### What is required
Filter this material down to the lines that hold "type", copying each one.

-=-=-=-=-

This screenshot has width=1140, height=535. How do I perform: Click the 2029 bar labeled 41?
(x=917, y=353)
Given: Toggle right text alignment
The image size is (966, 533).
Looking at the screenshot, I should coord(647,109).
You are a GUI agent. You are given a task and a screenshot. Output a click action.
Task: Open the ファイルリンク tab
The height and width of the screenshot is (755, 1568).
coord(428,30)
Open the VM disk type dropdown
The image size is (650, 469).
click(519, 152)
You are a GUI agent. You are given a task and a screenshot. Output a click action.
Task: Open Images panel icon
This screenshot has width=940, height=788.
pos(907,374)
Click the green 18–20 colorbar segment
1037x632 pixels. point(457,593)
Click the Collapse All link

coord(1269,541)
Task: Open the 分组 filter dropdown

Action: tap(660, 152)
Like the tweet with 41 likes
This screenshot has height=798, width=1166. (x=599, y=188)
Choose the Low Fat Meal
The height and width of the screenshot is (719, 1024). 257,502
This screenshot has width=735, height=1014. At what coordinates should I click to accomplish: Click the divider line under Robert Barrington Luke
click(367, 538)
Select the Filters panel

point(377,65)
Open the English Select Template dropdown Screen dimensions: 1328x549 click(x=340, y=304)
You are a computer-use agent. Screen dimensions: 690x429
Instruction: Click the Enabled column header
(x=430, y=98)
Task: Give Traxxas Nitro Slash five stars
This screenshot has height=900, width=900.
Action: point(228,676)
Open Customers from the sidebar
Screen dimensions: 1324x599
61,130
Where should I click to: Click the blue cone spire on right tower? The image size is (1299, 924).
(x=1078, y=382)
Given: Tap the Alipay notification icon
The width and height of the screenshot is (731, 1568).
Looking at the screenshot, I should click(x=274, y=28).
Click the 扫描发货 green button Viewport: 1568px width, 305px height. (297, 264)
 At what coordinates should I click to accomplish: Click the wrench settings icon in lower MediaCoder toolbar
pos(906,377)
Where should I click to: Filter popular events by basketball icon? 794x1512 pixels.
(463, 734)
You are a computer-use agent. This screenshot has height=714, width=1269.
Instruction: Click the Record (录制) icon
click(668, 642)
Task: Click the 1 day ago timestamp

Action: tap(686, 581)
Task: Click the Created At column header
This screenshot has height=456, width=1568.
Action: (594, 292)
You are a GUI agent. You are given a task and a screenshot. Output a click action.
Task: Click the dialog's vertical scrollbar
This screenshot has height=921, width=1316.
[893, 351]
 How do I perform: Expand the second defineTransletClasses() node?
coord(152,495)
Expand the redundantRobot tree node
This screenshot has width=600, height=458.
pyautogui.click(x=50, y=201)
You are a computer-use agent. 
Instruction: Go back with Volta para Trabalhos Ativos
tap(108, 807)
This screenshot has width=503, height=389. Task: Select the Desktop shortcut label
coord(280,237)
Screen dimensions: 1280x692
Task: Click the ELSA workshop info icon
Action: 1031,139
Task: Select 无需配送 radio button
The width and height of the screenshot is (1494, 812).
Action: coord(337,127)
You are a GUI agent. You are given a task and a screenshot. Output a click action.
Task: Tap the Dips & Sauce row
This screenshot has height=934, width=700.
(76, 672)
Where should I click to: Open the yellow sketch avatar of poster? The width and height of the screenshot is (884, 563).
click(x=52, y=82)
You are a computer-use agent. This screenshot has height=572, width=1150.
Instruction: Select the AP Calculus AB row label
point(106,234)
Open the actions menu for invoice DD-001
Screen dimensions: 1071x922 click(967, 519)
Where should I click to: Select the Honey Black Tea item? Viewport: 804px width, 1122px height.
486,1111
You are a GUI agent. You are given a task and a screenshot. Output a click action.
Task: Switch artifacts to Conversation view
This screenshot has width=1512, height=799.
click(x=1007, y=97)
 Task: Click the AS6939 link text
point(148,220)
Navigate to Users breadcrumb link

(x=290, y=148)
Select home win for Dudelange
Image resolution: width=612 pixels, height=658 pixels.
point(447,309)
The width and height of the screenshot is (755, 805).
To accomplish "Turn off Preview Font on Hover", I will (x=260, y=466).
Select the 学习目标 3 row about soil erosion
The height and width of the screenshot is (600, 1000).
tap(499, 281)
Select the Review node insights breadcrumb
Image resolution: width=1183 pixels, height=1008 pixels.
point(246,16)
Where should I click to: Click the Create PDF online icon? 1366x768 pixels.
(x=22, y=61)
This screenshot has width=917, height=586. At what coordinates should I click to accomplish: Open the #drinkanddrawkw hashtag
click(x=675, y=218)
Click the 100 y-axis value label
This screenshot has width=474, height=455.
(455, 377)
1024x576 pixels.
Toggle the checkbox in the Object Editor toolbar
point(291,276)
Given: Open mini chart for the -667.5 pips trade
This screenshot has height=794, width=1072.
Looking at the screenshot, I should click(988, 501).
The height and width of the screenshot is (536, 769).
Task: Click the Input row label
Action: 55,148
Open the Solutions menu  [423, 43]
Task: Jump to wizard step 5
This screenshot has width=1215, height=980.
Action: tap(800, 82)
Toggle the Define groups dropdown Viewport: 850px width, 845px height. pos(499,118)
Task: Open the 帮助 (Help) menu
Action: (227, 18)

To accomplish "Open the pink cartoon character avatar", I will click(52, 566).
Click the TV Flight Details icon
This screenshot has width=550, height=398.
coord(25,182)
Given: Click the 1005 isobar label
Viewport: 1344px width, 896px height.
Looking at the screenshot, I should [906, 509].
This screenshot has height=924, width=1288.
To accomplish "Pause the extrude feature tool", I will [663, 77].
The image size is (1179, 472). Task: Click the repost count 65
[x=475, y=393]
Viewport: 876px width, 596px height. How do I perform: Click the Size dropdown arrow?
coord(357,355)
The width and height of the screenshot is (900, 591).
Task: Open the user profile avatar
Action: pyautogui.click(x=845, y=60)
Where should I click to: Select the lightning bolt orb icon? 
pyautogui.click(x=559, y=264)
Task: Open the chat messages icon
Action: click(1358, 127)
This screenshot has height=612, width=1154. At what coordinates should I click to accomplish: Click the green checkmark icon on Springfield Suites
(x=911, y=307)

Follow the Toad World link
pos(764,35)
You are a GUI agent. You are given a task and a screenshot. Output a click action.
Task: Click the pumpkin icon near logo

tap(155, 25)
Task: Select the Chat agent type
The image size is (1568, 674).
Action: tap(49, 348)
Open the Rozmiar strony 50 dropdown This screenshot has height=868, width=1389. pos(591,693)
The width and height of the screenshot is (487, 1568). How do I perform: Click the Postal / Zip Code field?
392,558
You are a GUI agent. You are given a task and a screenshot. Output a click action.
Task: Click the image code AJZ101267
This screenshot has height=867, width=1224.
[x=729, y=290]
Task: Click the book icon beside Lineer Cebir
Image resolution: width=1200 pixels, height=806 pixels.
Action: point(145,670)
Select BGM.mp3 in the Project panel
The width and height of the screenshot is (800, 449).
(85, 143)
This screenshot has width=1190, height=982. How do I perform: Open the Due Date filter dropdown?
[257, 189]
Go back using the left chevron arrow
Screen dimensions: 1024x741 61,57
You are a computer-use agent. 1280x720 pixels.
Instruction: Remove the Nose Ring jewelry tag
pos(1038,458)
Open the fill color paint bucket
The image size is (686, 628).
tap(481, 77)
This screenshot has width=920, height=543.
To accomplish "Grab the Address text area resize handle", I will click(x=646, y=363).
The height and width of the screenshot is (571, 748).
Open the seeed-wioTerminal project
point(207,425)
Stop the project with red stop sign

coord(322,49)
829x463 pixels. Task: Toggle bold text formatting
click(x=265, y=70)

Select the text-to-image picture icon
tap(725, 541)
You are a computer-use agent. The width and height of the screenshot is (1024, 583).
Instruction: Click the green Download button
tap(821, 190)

-=-=-=-=-

### Written solution
Open the VM disk type dropdown
Task: Select the Chat agent type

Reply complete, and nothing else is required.